Quand il reste des quarts non pourvus, l’équipe de l’urgence utilise la communication plutôt que l’imposition. « On lance un appel à tous dans notre groupe Facebook. Les textos se mettent en branle. On n’a recours à la liste de rappel que s’il reste encore des trous à l’horaire. Ça a marché 90 % du temps », se réjouit le chef de service.
En somme, le personnel préfère choisir ses heures travaillées en sus — avec en prime une semaine de congé — plutôt que de subir des quarts, et de devoir gérer la désorganisation personnelle et familiale qui s’ensuit, explique Donald Caron.
L’expérience du Living Lab, menée durant cette crise, a permis aux infirmières d’exprimer sans filtre aux étudiants en médecine les problèmes vécus dans leur travail quotidien. « Plutôt que de trouver des solutions de gestion, loin des gens, nous sommes allés sur le terrain pour parler aux infirmières », explique l’étudiant Émeryck Plante-Belleau.

### ITEMS
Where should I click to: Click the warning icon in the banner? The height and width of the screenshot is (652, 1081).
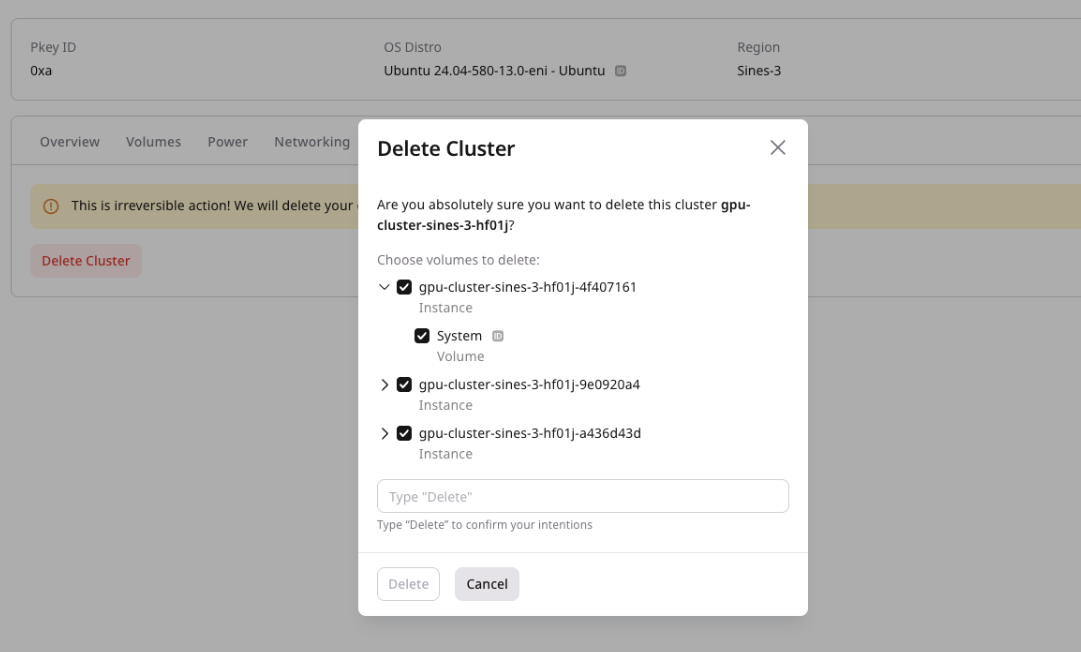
...
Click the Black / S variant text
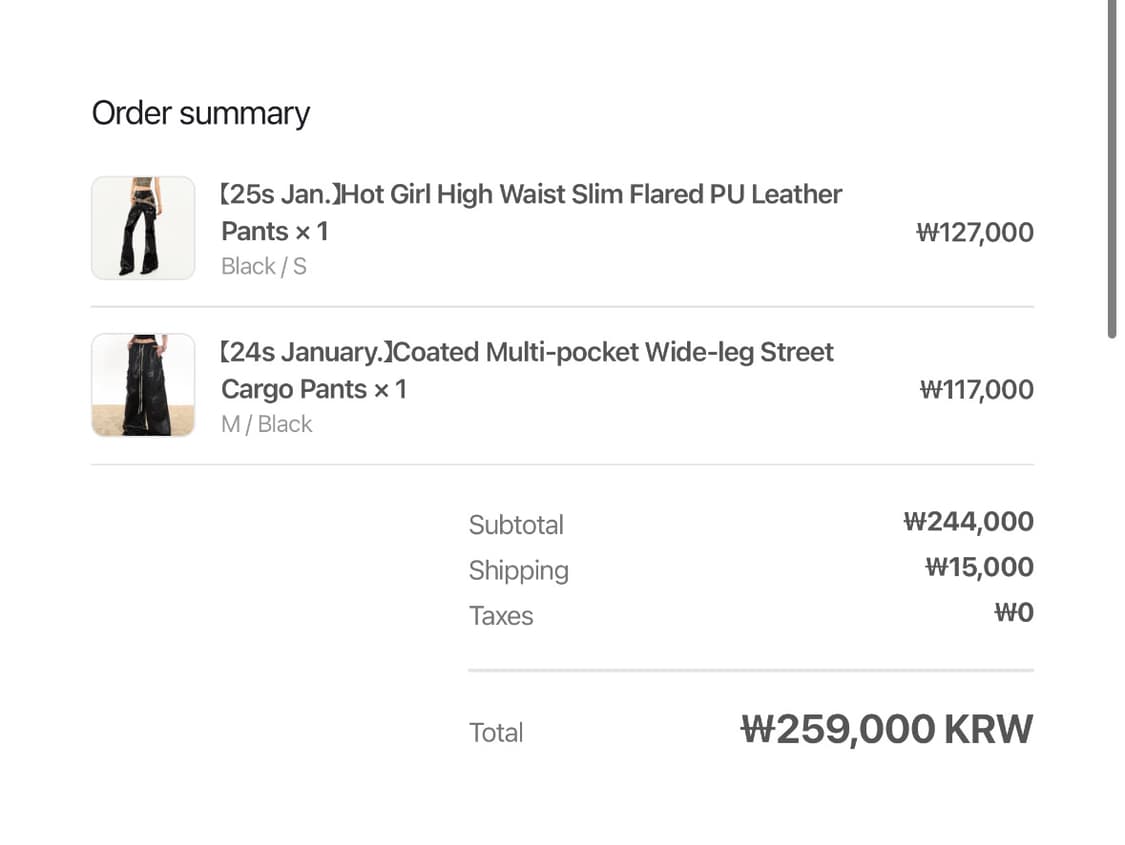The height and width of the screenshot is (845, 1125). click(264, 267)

### CONSIGNE
Reprenez l'extrait sur les quarts de travail à l'urgence et poursuivez-le à partir de sa dernière phrase. Les items n'ont aucun lien avec l'extrait.

### RÉPONSE
« On s’est senties écoutées et on a compris qu’on pouvait trouver nous-mêmes des solutions. Alors, on s’est assises et on a innové pour éviter la fermeture », explique Charline, infirmière à l’urgence de La Malbaie.
« C’est du jamais vu. Les vieilles recettes ont toutes été testées. Moi, je fais des quarts de 12 heures depuis juillet. On réussit à faire plus avec moins de personnes », explique Mélanie, infirmière à l’urgence de Baie-Saint-Paul.
Magique, l’horaire de 12 heures ? Adoptée par plusieurs hôpitaux anglophones, cette formule de travail n’est cependant pas la panacée, précise Donald Caron.
« J’ai de jeunes employées qui ont des enfants à aller chercher avant 17 h et qui ne peuvent se permettre 12 heures d’affilée. D’autres n’ont pas la capacité physique de faire 12 heures. Mais environ 75 % des infirmières ont embarqué », explique-t-il.
Pour celles qui travaillent de soir et de nuit, la formule des 12 heures peut aussi s’avérer assez exigeante à long terme.
« C’est bénéfique, car on gagne beaucoup de temps familial [avec les 7 jours de congé suivants]. Mais sur le plan de la fatigue physique, c’est pire », concède Mélanie, qui travaille selon un quart de soir.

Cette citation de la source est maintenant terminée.